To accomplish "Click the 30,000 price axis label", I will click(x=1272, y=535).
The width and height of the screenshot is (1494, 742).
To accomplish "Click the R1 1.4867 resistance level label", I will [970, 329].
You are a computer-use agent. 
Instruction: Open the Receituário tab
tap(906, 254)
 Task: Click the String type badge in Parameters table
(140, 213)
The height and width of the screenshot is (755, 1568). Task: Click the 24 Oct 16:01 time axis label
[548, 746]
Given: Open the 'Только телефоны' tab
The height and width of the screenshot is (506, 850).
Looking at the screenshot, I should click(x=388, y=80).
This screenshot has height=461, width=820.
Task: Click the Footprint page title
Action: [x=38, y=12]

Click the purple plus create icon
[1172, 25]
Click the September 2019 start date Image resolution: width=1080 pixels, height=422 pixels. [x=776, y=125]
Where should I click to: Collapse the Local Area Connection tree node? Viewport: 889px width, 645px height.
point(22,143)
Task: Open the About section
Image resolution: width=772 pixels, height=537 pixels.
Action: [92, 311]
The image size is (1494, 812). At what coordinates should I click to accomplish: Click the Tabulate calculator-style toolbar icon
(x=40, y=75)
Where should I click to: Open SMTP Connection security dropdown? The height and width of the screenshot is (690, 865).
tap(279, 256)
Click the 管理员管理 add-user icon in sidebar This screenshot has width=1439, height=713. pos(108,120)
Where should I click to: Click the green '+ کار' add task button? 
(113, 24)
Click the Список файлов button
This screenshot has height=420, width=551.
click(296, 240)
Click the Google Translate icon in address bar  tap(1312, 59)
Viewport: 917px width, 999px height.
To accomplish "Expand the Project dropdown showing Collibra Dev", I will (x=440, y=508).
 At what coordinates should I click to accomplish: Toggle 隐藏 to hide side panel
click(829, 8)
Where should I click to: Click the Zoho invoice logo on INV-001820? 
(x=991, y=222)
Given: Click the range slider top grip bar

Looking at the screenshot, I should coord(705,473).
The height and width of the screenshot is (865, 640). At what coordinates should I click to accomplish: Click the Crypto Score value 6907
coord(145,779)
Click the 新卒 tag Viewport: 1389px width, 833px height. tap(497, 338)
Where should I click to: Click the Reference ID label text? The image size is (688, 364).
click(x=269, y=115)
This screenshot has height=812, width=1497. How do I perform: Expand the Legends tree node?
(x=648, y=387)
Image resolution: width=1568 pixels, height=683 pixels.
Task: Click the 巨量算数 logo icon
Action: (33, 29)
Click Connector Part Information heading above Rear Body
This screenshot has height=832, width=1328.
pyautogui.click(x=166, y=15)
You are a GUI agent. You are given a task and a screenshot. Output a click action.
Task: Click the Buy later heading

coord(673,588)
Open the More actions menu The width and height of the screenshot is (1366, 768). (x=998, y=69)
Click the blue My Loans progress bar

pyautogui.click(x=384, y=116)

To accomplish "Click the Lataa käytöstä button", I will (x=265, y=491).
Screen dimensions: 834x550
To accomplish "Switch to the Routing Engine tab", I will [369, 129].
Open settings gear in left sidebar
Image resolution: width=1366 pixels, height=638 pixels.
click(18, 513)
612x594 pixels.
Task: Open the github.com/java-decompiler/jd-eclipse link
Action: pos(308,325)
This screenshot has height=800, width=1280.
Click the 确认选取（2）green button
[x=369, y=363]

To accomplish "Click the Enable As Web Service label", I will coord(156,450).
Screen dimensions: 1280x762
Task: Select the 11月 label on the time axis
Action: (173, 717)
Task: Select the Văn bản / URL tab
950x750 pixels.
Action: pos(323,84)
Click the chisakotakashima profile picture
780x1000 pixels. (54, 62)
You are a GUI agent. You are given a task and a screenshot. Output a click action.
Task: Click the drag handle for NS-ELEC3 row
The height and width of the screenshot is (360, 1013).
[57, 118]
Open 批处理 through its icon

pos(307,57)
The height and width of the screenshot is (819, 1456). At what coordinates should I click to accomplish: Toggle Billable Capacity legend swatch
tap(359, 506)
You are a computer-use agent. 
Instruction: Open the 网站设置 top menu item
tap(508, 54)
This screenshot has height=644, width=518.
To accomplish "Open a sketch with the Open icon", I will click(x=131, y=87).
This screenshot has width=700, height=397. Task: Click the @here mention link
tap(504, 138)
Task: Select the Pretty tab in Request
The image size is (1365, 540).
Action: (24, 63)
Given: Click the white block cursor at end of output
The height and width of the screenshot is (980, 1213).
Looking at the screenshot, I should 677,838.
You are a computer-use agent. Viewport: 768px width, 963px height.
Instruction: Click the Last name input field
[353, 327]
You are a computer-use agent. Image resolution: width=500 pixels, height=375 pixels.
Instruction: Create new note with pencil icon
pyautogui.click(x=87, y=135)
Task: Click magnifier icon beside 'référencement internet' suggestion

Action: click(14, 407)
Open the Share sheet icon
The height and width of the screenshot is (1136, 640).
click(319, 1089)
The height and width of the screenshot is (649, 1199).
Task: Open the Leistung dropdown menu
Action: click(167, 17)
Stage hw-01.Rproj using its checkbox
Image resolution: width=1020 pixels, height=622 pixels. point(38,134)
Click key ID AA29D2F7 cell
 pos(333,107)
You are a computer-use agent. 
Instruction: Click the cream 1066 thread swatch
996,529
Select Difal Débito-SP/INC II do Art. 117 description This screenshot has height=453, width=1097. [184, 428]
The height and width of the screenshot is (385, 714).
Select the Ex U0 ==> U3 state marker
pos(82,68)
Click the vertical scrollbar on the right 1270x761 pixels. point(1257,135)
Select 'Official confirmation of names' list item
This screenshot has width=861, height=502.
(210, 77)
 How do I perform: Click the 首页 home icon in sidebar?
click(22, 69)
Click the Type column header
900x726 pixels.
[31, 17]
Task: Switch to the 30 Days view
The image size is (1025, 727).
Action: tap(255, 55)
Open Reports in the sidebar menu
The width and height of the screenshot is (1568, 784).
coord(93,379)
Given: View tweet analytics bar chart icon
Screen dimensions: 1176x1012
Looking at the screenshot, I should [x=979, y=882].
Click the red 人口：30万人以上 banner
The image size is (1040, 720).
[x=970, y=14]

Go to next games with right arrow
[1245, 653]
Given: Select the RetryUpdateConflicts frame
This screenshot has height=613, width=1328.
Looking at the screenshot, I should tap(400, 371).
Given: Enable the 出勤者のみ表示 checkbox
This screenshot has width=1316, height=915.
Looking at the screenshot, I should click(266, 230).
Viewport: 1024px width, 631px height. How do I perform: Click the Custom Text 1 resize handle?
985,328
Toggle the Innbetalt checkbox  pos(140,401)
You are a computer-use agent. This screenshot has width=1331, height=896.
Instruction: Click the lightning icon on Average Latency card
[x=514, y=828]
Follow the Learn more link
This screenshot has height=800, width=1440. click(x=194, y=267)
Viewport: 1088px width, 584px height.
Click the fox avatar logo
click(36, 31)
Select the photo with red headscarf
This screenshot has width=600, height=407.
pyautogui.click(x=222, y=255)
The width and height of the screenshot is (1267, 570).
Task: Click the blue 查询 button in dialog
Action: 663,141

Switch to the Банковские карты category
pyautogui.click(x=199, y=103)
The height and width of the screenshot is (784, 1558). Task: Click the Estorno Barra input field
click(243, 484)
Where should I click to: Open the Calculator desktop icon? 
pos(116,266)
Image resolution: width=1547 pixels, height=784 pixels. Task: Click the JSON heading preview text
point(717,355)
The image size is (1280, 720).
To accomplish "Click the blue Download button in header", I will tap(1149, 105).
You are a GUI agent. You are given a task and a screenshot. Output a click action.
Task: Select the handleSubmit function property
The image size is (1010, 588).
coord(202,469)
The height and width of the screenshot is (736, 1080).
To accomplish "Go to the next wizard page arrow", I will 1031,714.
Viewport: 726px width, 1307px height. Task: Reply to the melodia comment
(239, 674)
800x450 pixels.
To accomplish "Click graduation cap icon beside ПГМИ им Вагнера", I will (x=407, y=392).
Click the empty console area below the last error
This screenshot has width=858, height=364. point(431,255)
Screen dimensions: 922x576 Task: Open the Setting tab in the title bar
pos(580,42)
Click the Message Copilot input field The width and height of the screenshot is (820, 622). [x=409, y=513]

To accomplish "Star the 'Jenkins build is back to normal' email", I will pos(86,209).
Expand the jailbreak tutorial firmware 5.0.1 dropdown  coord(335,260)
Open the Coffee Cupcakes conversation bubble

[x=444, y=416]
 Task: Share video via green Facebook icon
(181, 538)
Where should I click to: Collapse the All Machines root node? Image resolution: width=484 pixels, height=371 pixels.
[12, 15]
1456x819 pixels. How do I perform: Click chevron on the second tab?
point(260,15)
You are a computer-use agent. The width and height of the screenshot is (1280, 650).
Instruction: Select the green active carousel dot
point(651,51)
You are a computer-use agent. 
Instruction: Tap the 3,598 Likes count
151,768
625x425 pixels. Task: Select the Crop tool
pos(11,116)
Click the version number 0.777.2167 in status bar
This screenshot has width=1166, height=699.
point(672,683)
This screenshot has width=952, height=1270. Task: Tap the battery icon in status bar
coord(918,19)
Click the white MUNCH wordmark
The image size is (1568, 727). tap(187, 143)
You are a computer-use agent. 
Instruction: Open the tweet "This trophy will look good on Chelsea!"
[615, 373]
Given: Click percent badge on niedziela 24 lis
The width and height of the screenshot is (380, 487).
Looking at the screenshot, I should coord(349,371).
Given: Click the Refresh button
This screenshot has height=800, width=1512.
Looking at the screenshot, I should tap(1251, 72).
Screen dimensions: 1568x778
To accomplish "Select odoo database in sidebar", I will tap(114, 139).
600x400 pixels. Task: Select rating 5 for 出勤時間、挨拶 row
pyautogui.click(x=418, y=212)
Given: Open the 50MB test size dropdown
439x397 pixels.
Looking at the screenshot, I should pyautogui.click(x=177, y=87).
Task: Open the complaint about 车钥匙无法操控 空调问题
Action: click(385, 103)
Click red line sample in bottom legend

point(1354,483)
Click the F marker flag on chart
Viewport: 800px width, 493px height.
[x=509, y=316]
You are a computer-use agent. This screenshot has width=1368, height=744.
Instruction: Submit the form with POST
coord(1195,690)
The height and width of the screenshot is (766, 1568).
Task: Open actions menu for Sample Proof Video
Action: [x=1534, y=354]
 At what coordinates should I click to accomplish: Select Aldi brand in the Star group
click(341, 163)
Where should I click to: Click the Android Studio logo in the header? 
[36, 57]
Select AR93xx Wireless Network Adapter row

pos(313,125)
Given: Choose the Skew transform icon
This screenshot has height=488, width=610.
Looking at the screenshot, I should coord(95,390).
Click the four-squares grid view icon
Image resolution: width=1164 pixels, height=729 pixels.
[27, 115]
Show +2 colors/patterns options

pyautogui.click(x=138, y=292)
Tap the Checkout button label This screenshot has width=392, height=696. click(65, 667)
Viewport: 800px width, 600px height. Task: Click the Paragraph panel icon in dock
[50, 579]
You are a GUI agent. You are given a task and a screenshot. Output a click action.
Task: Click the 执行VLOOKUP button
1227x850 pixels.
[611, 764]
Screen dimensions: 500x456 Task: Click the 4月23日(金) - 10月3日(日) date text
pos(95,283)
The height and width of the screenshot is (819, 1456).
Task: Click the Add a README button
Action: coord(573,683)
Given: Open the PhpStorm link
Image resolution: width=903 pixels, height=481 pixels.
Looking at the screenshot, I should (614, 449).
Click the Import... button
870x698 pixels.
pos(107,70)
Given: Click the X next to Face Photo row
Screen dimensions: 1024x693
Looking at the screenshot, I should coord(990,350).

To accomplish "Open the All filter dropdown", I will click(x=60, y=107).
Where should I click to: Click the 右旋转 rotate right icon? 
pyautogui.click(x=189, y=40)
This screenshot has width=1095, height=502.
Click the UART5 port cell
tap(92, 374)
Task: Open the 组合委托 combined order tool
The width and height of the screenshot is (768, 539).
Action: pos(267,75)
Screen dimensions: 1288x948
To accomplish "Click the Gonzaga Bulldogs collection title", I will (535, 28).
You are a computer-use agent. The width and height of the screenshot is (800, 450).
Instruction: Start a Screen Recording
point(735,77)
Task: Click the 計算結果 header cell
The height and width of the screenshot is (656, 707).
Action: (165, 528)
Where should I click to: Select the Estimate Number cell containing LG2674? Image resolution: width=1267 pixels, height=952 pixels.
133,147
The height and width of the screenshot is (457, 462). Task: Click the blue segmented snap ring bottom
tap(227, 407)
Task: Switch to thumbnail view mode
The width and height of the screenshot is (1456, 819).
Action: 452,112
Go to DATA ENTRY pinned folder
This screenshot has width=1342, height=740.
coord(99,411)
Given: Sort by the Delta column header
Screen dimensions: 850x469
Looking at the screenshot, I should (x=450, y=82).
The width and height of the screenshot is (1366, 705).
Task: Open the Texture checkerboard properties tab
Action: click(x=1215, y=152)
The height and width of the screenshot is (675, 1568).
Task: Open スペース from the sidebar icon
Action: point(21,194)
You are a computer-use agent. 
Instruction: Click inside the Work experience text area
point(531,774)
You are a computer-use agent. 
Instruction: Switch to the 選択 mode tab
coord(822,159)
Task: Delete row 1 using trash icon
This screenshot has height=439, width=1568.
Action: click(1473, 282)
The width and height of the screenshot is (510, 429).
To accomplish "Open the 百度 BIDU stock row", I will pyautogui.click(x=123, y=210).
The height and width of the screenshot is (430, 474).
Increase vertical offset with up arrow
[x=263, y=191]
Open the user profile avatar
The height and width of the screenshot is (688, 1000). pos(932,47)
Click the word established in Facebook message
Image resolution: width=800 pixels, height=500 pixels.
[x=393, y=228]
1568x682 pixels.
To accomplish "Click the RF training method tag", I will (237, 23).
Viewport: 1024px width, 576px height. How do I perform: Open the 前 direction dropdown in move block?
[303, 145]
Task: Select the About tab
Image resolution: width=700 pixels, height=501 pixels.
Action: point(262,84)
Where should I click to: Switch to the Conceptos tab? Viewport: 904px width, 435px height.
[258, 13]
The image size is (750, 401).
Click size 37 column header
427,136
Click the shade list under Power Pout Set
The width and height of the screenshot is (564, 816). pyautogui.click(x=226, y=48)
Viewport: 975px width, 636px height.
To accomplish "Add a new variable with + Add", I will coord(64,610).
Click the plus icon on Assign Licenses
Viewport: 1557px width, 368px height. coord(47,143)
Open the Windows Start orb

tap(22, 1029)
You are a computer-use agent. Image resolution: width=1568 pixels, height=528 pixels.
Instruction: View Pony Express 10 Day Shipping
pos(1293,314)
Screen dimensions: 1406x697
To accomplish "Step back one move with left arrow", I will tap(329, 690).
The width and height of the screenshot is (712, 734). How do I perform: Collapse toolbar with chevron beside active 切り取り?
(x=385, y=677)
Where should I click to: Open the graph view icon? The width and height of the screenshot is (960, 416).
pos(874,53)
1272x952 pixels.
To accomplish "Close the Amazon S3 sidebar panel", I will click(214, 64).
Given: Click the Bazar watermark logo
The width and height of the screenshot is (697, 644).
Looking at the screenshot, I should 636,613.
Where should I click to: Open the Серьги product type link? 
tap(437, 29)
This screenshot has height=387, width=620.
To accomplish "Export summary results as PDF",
========
**Requirement:** Retype the data between the line containing "Follow the Learn more link" and the line containing "Action: 663,141", inclusive.

**Finished task:**
Follow the Learn more link
This screenshot has height=800, width=1440. click(x=194, y=267)
Viewport: 1088px width, 584px height.
Click the fox avatar logo
click(36, 31)
Select the photo with red headscarf
This screenshot has width=600, height=407.
pyautogui.click(x=222, y=255)
The width and height of the screenshot is (1267, 570).
Task: Click the blue 查询 button in dialog
Action: 663,141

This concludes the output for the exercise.